How, then, about the origin as a sound source?

    There is the “bone flute” as a possible origin of the flute. A bone flute made from a crane wing bone has been excavated at the Jiǎhú site in the Hénán Province in eastern central China. Research shows that it is from the Neolithic era, and is believed to be the world’s oldest flute. Bone flutes are believed to have been used to lure game animals by mimicking bird calls. Gradually, they began to be used as musical instruments to celebrate success in hunting, and with the sophistication of human esthetics, the tone holes of the bone flute increased from 5 to 7 or 8. (“National Treasures Tell Their Tales”  (2) Jiǎhú gǔdí: https://youtu.be/bsQn78eXv-w (China Radio International))


    Traditional Chinese music is in the pentatonic scale, but it was discovered that Jiǎhú bone flutes with 7 holes can produce sounds close to the Occidental heptatonic scale, and the general understanding of classical Chinese music changed because of this. In the course of 9,000 years, the bone flute evolved into the vertical and traverse bamboo flute instruments.

    Also, with respect to the bone flute, it has been noted that “one of the origins of the music culture of the Silk Road can be found in Mesopotamia of the ancient Near East. The oldest evidence relating to music in Mesopotamia goes back to the 5th century BCE. This is because bone flutes said to be from this period have been excavated.” (Genichi Tsuge, Professor Emeritus, Tokyo University of the Arts http://dsr.nii.ac.jp/music/02persian.html

    As for the world’s oldest flute, late Paleolithic era flutes made of mammoth tusks and bald eagle wing bones of about 35,000 years ago have been found at the Hohle Fels cave site in Schelklingen in southwestern Germany. (Nature, 25 June 2009 issue)
The bald eagle flute is about 22 cm long with 5 tone holes, and there are 2 deep V-shaped notches at the blowhole. (AFPBB News:  http://www.afpbb.com/articles/-/2614815)

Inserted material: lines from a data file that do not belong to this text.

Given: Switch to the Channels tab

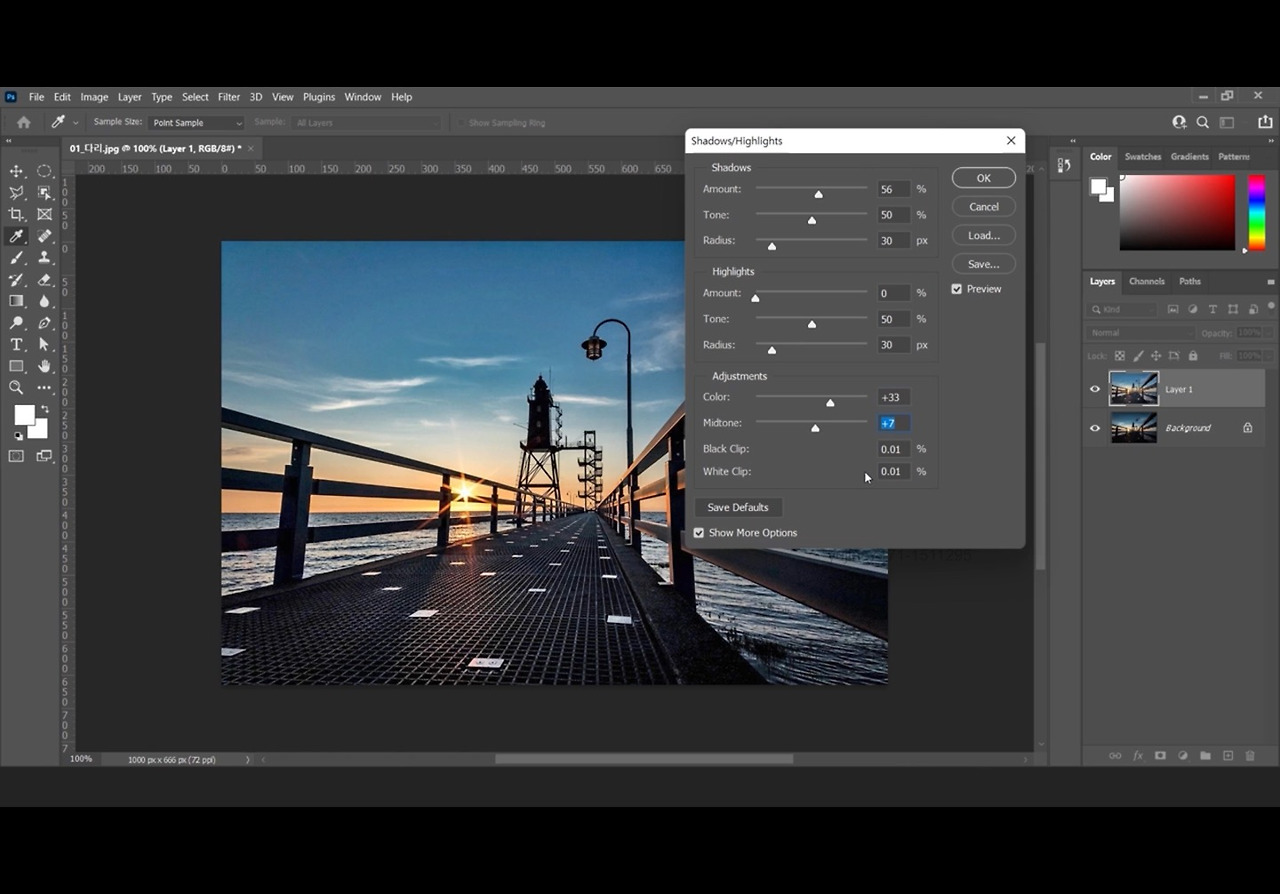Looking at the screenshot, I should tap(1146, 282).
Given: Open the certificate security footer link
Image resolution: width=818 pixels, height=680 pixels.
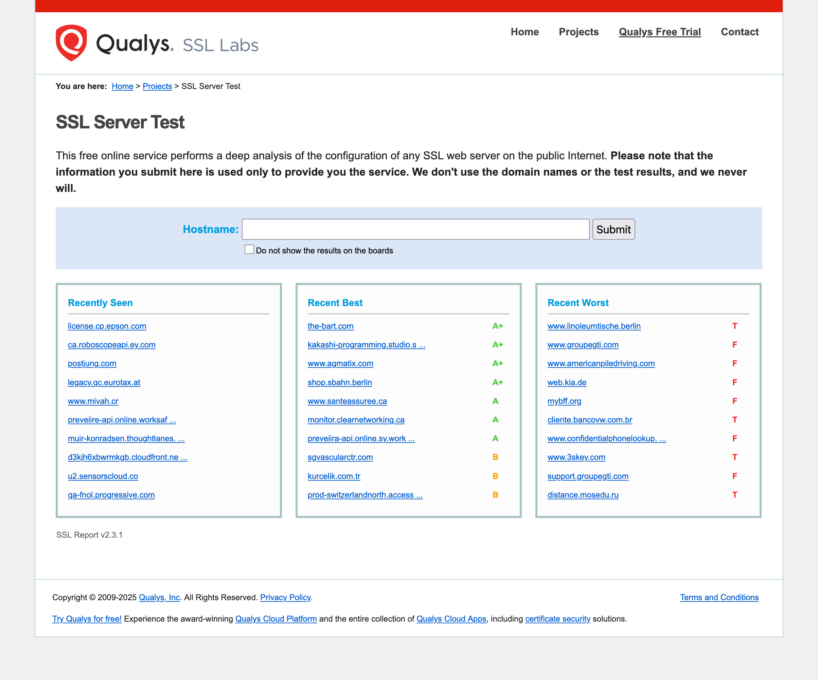Looking at the screenshot, I should pyautogui.click(x=557, y=619).
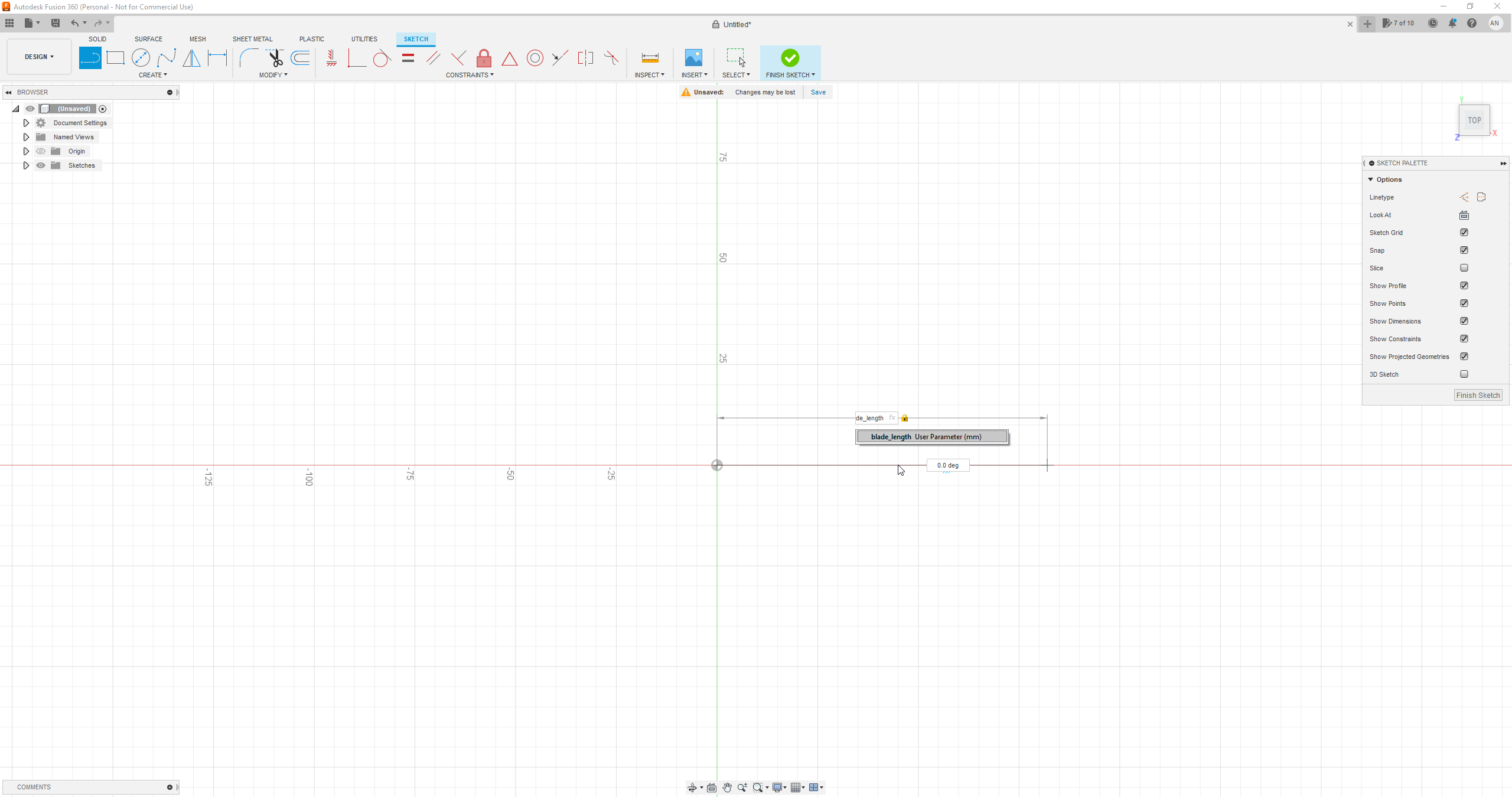Click the Finish Sketch button in palette

coord(1478,394)
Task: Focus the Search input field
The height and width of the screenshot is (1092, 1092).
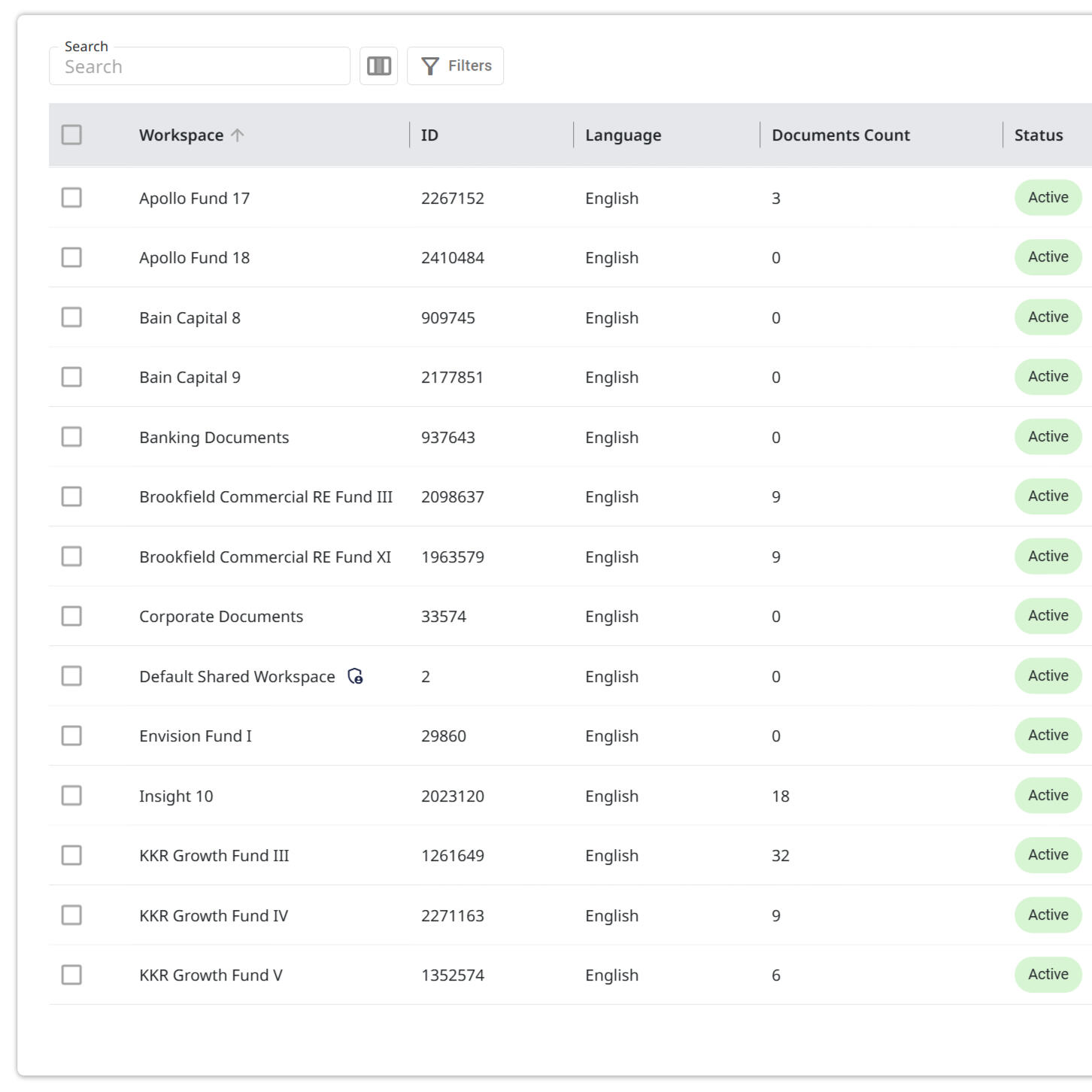Action: pos(199,67)
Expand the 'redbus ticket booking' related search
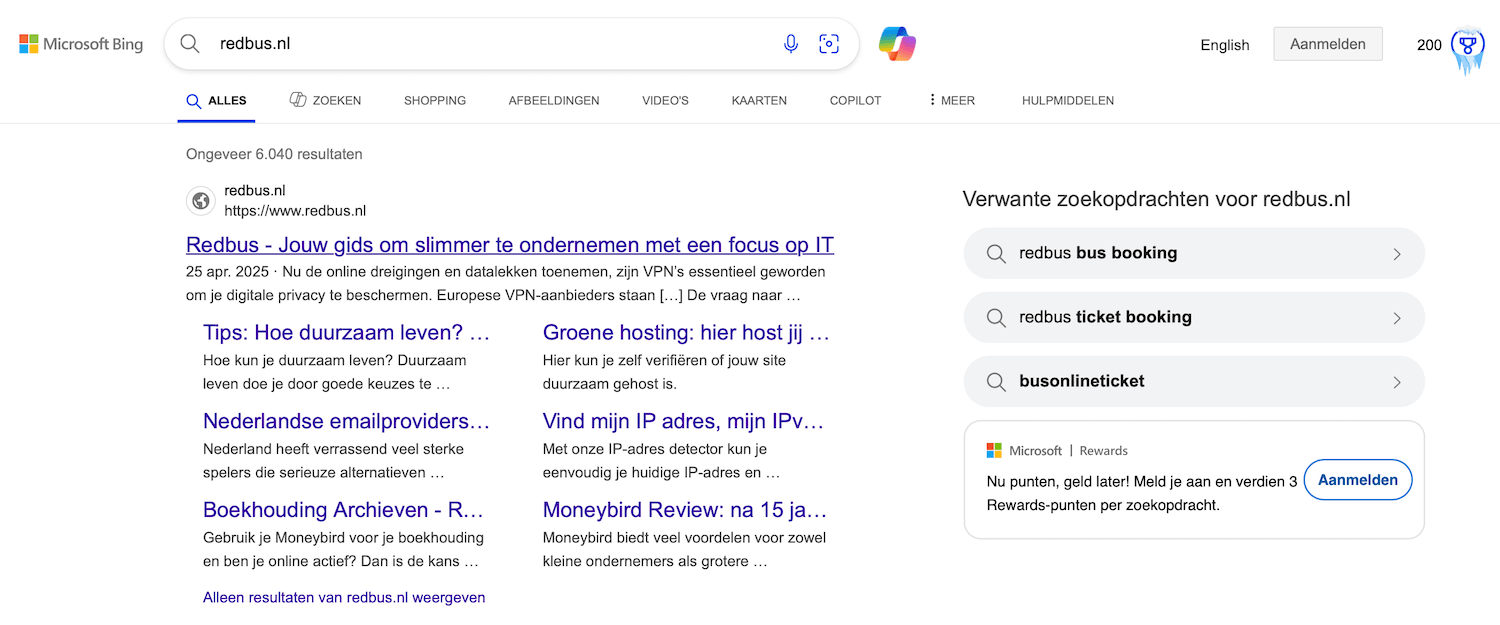1500x625 pixels. (1397, 317)
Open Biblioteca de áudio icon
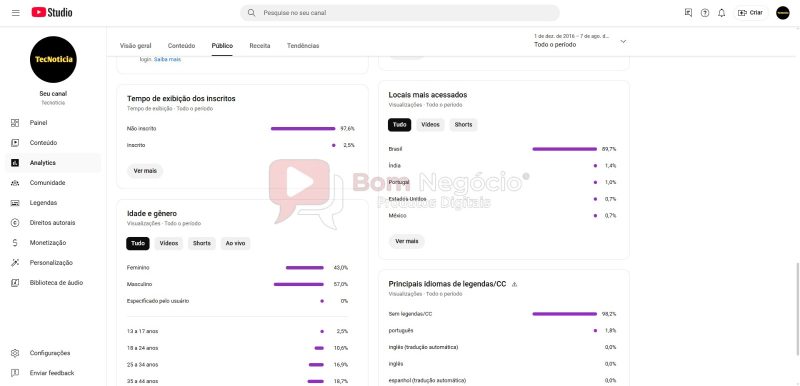The image size is (800, 386). pyautogui.click(x=15, y=282)
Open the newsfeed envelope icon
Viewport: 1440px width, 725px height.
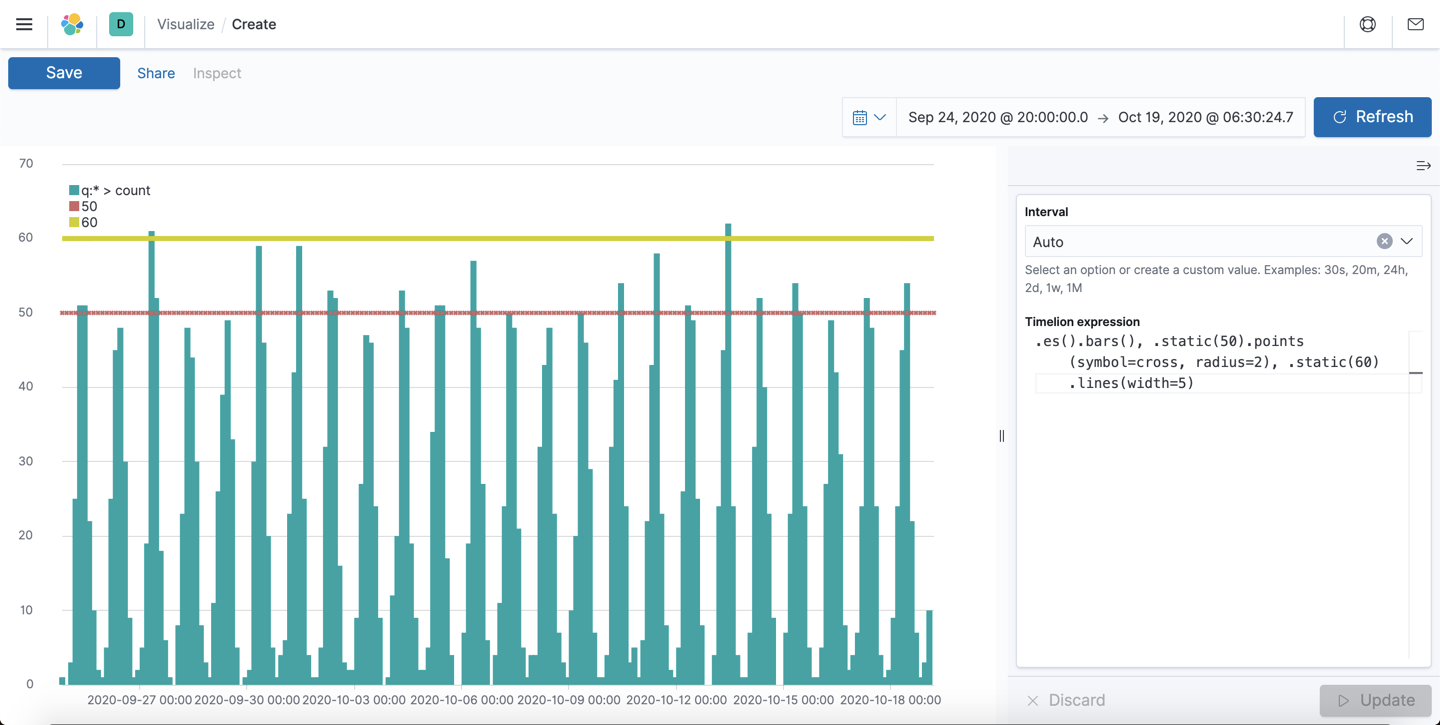(1415, 24)
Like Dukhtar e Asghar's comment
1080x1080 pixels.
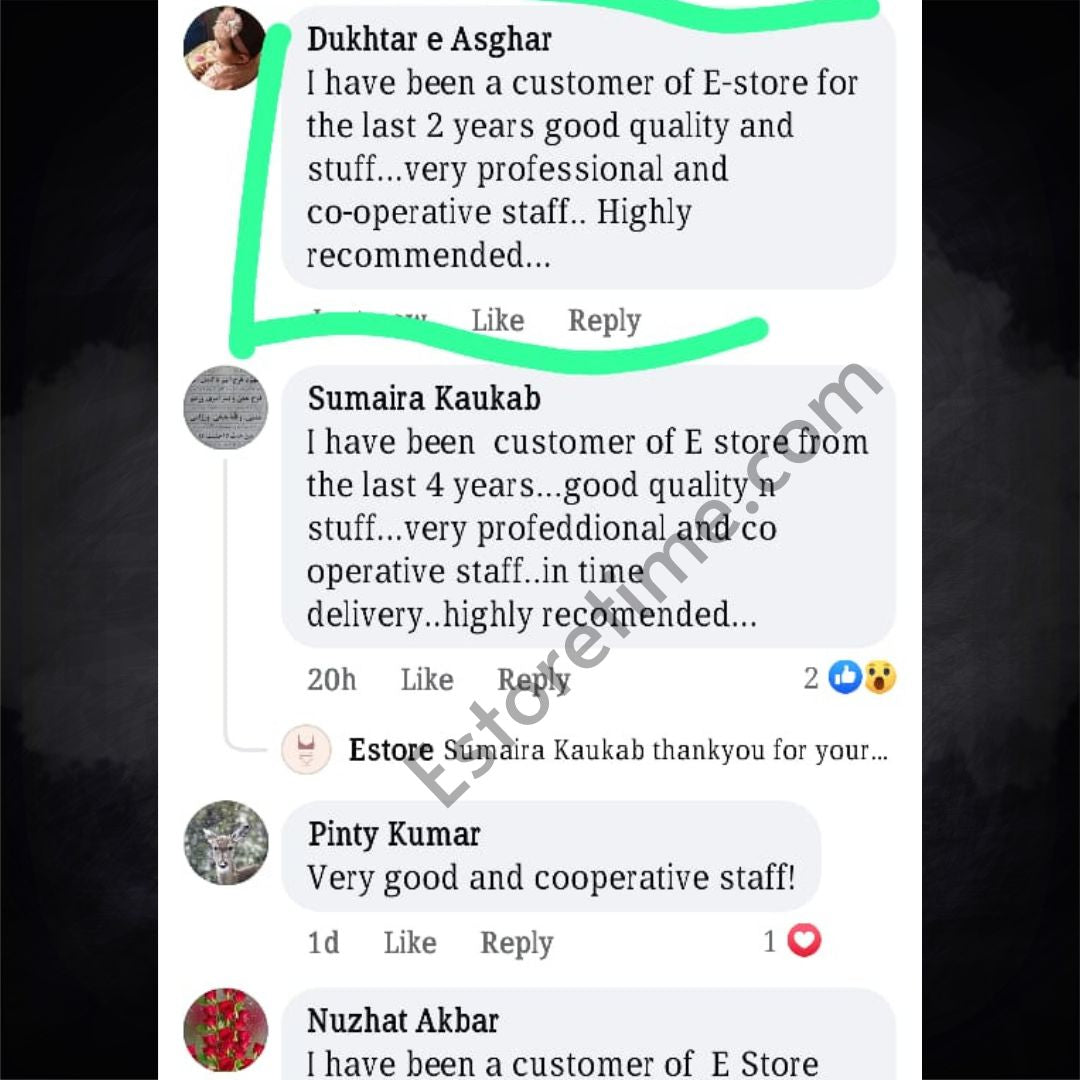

    It may be hasty to connect the bone flute and Shakuhachi, but the similarities between the two, such as most bone flutes having 5 tone holes and the position of the blowhole, are most interesting.



Editorial postscript 

Tradition supports innovation 

The Shakuhachi was brought to Japan as a Gagaku instrument in late 7th century or early 8th century.
Subsequently, the Shakuhachi disappeared in China, and in Japan, it was eliminated from Gagaku ensembles as a result of the Imperial Court music reformation in the early Heian period. In the Kamakura period, a Zen Buddhist monk Kakushin (later, Hottou Kokushi) went to Song Dynasty China to study, and learned the piece Kyorei, and that piece only, from the 16th Zen Shakuhachi (Fuke Shakuhachi) master Zhāng Cān, which he brought back to Japan, but Fuke Zen Shakuhachi went through a decline with the anti-Buddhist movement which occurred in the Meiji period.
    Interestingly, it appears that the Shakuhachi, which was brought to Japan with the introduction of Buddhism to Japan, followed a fate similar to Buddhism which had virtually died out in India and China.
    However, just as it is said that Buddhist thought which matured in Japan returns to China and India, we firmly believe that a Shakuhachi player carries the important mission of conveying Japanese culture to China, India and the world through the Shakuhachi, the most matured soul of Japan.